▸ **DIRECTIONS**
Retype, please, the listing from its opening line through the line that contains "Given: Open the Extensions menu", both included, without the pictures.

*** Begin section ***

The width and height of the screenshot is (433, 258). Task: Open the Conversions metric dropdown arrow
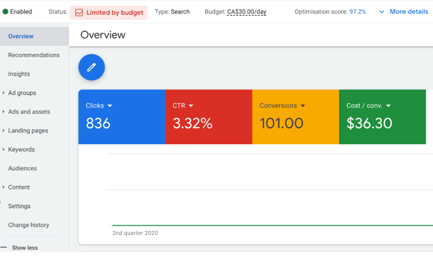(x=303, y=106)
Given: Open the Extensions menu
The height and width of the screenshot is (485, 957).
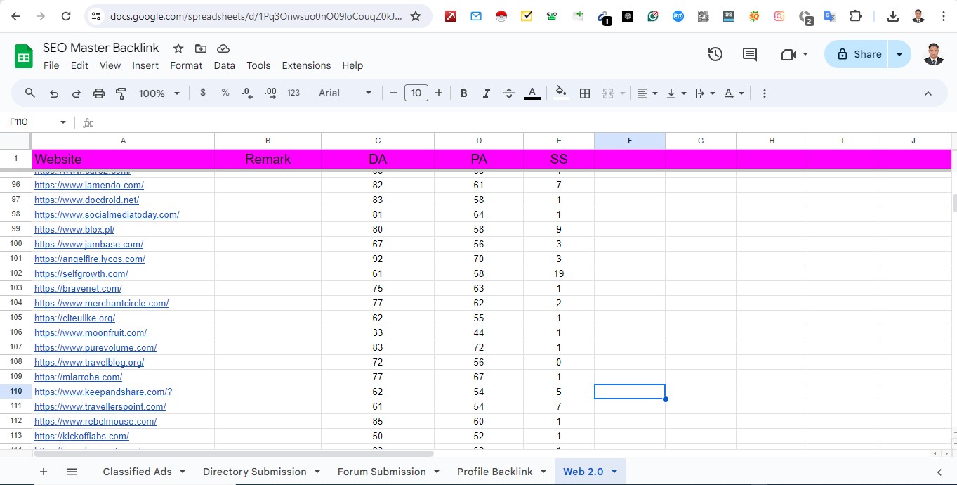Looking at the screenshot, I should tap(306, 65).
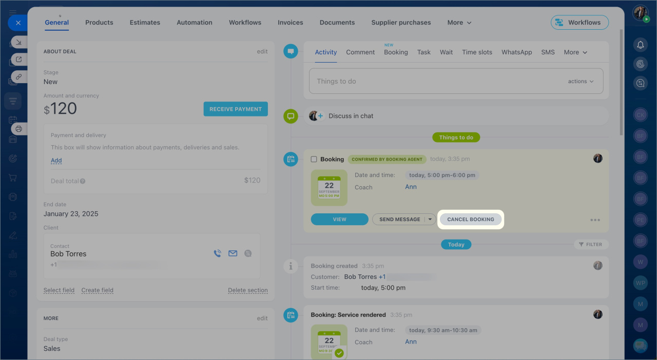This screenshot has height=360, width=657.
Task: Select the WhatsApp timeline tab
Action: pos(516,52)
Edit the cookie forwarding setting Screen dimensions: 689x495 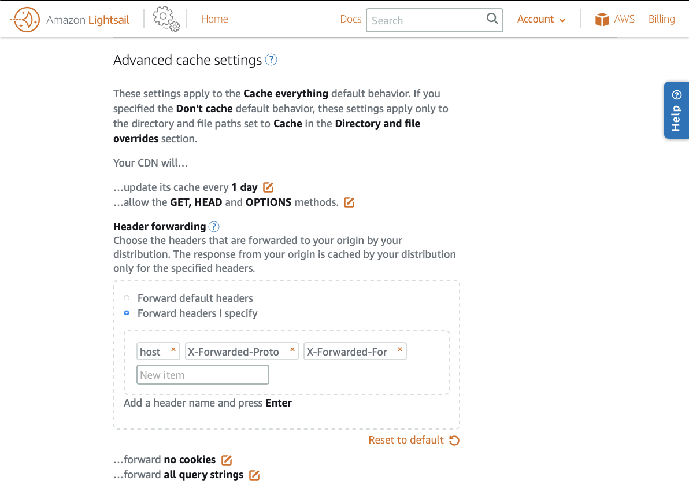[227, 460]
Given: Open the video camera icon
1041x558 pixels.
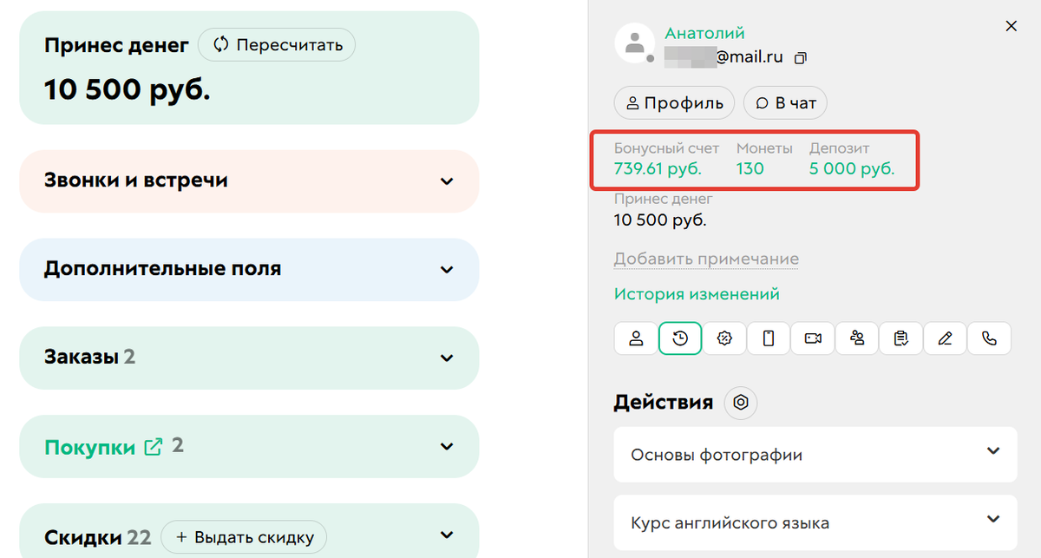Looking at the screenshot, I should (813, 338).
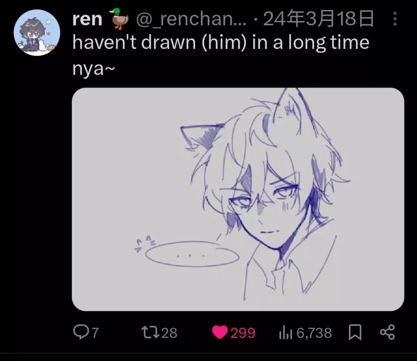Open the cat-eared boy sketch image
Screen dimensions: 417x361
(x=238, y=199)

*** End section ***

▸ **SOLUTION TO THE EXERCISE**
The width and height of the screenshot is (433, 258). Task: Open the Conversions metric dropdown arrow
(x=303, y=106)
Given: Open the Extensions menu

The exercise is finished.